26.   Section 4 of the federal Interest Act limits the amount of annual interest chargeable to 5% when an interest rate in a contract is expressed as a rate or percentage for any period less than 1 year unless the equivalent yearly rate is also listed. Here, since it is undisputed that the contractual interest rate was a monthly rate, and since no equivalent yearly rate is listed in the contract, I find Arkitek is limited to claiming 5% yearly interest under section 4 of the Interest Act. I find the 5% yearly interest is reasonably calculated on the $2,100 from April 20, 2022, the date I find the invoice amount was overdue, until the date of this decision. This totals $103.27.

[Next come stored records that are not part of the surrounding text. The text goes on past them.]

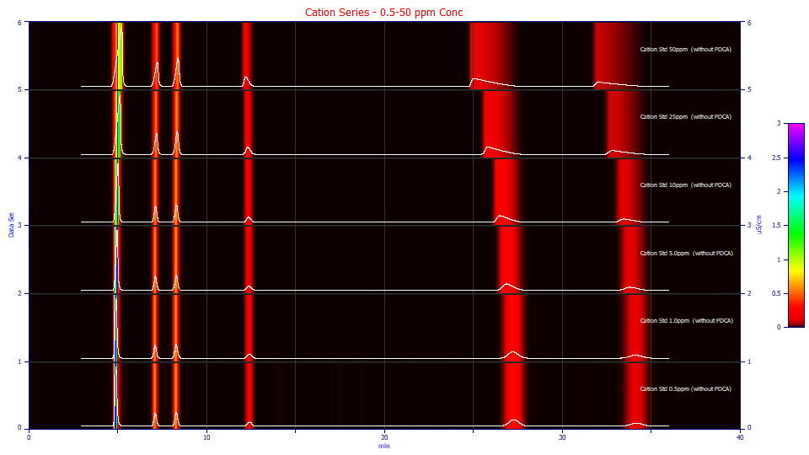Click the 0.5ppm peak near 27 minutes
Screen dimensions: 809x455
513,421
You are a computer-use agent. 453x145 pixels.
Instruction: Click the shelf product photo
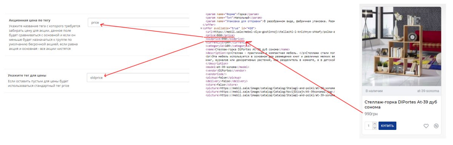(x=401, y=47)
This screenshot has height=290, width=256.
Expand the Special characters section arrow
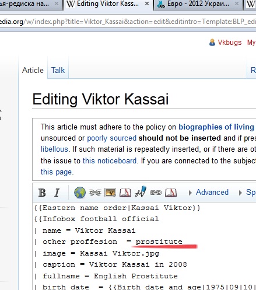pyautogui.click(x=240, y=193)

27.   Under section 49 of the CRTA and CRT rules, the CRT will generally order an unsuccessful party to reimburse a successful party for CRT fees and reasonable dispute-related expenses. I see no reason in this case not to follow that general rule. Since Arkitek was generally successful, I find it is entitled to $200 for its paid CRT fees. Neither party claims any dispute-related expenses, so I order none.

ORDERS

28.   Within 30 days of the date of this decision, I order LKPREC to pay Arkitek a total of $2,403.27, broken down as follows:

a.    $2,100 in debt,

b.    $103.27 in contractual interest at a yearly rate of 5%, and

c.    $200 in CRT fees.

29.   Arkitek is entitled to post-judgment interest, as applicable.

30.   Under section 58.1 of the CRTA, a validated copy of the CRT’s order can be enforced through the Provincial Court of British Columbia. Once filed, a CRT order has the same force and effect as an order of the Provincial Court of British Columbia.